Ok, now she's found her groove...
The accusation is insulting not only because it so clearly reveals the desperation of right-wing zealots terrified of losing their stranglehold on a gasping America by playing to baseline anxieties and sad, unfortunate fears of those hard-working white Americans we've heard so much about; but because, frankly, it's so ham-fisted in its mendacity.
And then, finally, exasperated:
I mean, 'Whitey?'
The woman has a law degree from Harvard, for crying out loud. If, for some reason, she was trying to rile up a congregation she could do much, much better than that.

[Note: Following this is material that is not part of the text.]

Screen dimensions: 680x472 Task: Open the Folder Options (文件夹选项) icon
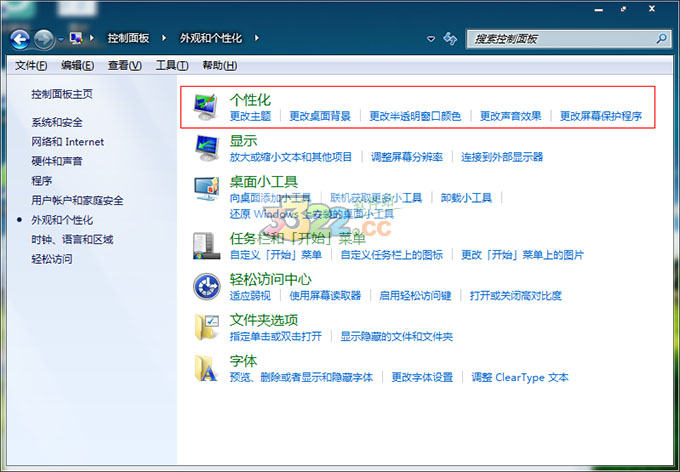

So, according to McClarin, what do black people call white people?
[I began] to think about the terms black folks use when talking among themselves about white people.

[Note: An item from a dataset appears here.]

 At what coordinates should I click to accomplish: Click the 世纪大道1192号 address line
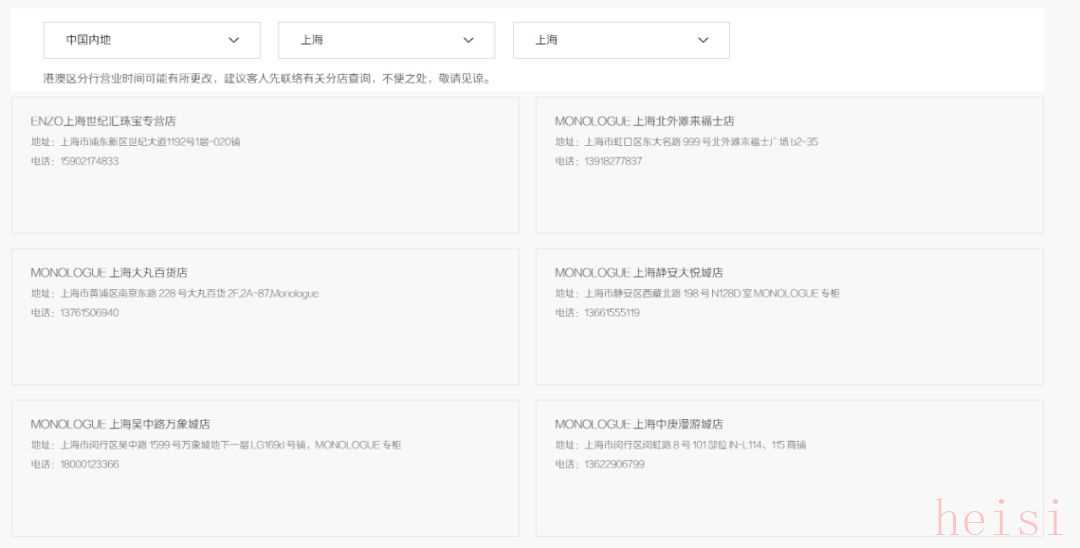click(x=135, y=142)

I could barely move my pencil tip. Probably because black folks spend a lot less time talking or even thinking about white people than most white, right-wing reactionaries and their black counterparts dream in their hot little dreams. I had trouble, and, after hours and hours, the best I could come up with was this:
White folks. Whites. White people. They.
Upon greater reflection:
But really, that was pretty much it. When I was growing up in Memphis in the groovy '70s, some people tried to get the word "ofay" going, but, in my circles at least, it never really took. My mother's generation used Mr. Charlie, my older sister's cool boyfriend use to say The Man. There was redneck, of course, but growing up in Memphis, the only people I ever heard use that word were white people.
There was cracker, but usually that referred to a certain, specific kind of hog-jowled, Southern racist, as in "That cracker had the nerve to make me wash his sheets—and I don't mean the ones he use on his bed!"

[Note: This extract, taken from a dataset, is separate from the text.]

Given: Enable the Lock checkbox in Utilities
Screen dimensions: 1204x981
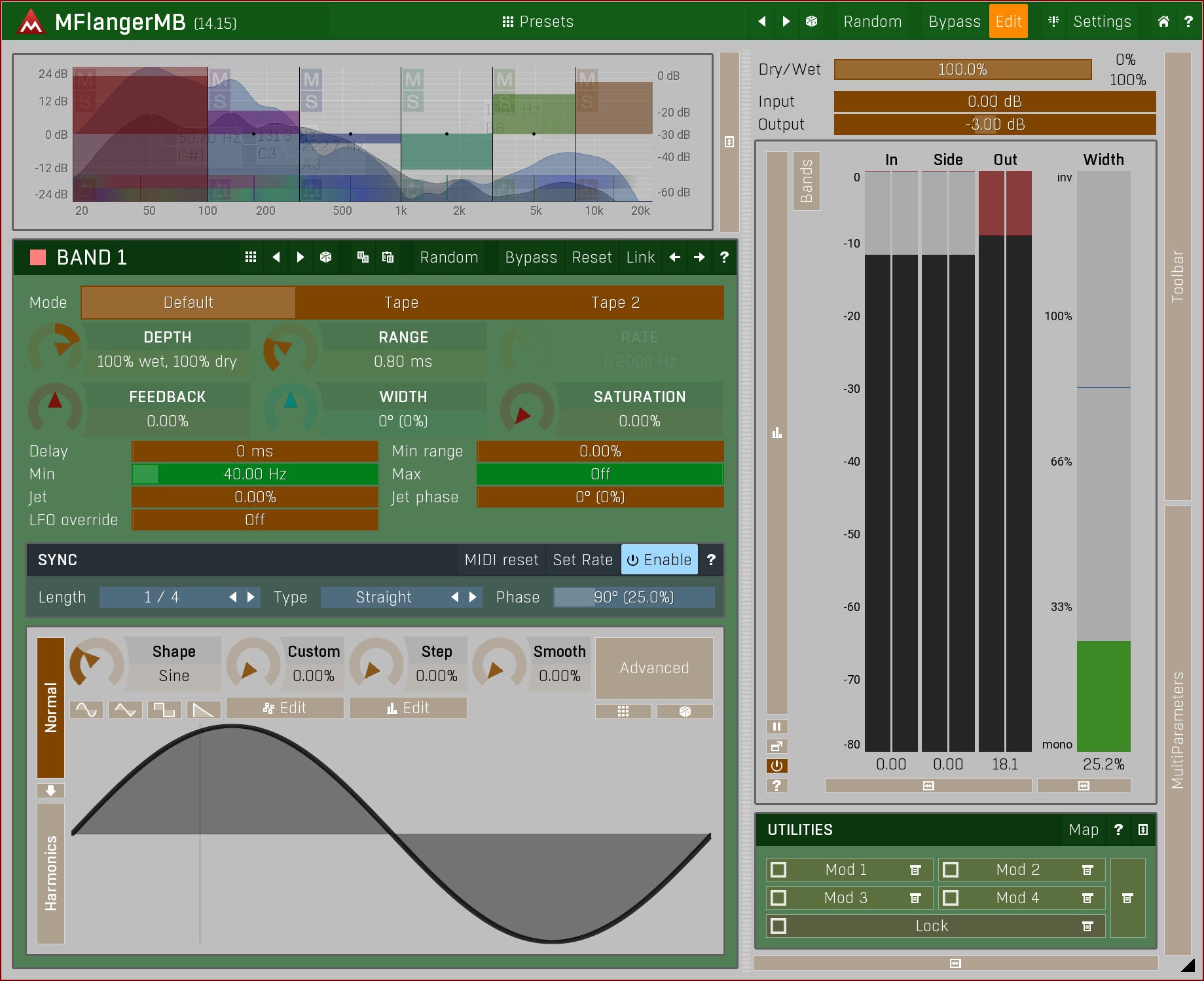Looking at the screenshot, I should tap(778, 926).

I know a genteel older black woman who, out of delicacy or discomfort, will never use the words white or black when referring to people associated with those hues. Instead she says "wonderful people" and "beautiful people," which I think is kinda sweet.
But whitey? Uh uh! I'm sorry. No.
Any of you lurkers out there in blog-o-land have any thoughts or reactions to McLarin's piece, or the whole "controversy" over the term "whitey"?
Here are some further online resources:
• Erin Kotecki Vest skewers the Fox News "Obama Baby Mama" smear.
• Fox News contributor and all-around conservative blow-hard, Cal Thomas, blathering on about "angry black women," as if he has a clue:
• Kim McLarin has written another excellent essay on Michelle Obama: "The Real Prize: Why Obama's Wife Makes Me Love Him More"
• Here is another interesting piece about the attacks on Michelle Obama: Marc Lamont, "The Attacks on Michelle Obama (Call)"
• And Paul Devlin wrote "An Open Letter to Michelle Obama"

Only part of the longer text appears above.